Exercise instructions -> Take the line with "Pick the magenta swatch in Color History" and all lines after it, through the end of the records below, and repeat them exactly.

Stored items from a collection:
★ ★ ★ ★
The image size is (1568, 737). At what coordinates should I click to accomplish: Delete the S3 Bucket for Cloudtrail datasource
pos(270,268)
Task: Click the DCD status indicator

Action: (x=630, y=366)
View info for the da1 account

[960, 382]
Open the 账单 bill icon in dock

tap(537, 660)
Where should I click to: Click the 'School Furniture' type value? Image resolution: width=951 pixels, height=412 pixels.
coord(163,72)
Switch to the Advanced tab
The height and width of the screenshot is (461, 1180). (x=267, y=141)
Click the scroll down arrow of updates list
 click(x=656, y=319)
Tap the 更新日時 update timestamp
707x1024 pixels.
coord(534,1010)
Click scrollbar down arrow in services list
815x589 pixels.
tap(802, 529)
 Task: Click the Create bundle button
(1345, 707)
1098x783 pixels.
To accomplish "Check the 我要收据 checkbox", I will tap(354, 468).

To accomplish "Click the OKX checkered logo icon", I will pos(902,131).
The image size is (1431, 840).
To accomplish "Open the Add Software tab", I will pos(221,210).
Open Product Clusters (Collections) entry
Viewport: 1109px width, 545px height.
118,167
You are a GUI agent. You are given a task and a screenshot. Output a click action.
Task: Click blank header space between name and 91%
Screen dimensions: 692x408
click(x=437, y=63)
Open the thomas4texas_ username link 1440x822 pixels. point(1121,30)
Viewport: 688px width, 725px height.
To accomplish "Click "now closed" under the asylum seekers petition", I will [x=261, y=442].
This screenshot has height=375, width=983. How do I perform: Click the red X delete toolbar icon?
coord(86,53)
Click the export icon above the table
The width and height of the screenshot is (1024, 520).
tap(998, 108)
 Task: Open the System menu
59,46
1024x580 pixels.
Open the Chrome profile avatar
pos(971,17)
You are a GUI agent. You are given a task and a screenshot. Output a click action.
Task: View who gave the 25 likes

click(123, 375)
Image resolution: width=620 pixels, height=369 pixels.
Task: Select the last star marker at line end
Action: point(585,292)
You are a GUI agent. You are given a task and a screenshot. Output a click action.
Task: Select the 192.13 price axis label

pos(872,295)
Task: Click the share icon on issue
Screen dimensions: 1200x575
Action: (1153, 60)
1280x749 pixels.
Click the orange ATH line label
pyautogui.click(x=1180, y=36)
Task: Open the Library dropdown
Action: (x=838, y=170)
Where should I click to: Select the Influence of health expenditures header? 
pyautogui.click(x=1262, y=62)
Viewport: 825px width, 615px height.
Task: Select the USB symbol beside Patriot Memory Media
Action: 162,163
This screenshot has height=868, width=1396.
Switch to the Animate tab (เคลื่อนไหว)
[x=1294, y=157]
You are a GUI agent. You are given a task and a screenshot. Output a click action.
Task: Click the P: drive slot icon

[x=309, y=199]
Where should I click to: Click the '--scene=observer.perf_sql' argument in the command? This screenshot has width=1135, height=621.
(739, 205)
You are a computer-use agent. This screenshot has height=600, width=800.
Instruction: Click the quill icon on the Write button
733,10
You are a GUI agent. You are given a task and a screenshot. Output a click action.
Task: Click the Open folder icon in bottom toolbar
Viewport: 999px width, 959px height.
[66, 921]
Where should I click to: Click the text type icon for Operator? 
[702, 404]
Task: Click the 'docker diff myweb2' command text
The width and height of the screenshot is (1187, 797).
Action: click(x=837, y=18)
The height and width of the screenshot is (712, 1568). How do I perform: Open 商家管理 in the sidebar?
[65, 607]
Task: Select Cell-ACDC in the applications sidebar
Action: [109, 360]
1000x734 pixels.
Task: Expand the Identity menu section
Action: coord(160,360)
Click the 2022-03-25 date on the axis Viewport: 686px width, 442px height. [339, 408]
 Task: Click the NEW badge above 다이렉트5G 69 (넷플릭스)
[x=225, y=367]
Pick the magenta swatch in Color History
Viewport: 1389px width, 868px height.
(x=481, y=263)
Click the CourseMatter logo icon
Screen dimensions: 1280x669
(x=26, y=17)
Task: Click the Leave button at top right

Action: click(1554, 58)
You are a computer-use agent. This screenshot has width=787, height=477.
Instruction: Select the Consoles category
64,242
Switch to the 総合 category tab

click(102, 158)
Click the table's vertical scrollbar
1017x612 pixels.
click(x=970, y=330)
★ ★ ★ ★
Task output ->
Pick the magenta swatch in Color History
Viewport: 1389px width, 868px height.
(x=481, y=263)
Click the CourseMatter logo icon
Screen dimensions: 1280x669
(x=26, y=17)
Task: Click the Leave button at top right

Action: click(1554, 58)
You are a computer-use agent. This screenshot has width=787, height=477.
Instruction: Select the Consoles category
64,242
Switch to the 総合 category tab

click(102, 158)
Click the table's vertical scrollbar
1017x612 pixels.
click(x=970, y=330)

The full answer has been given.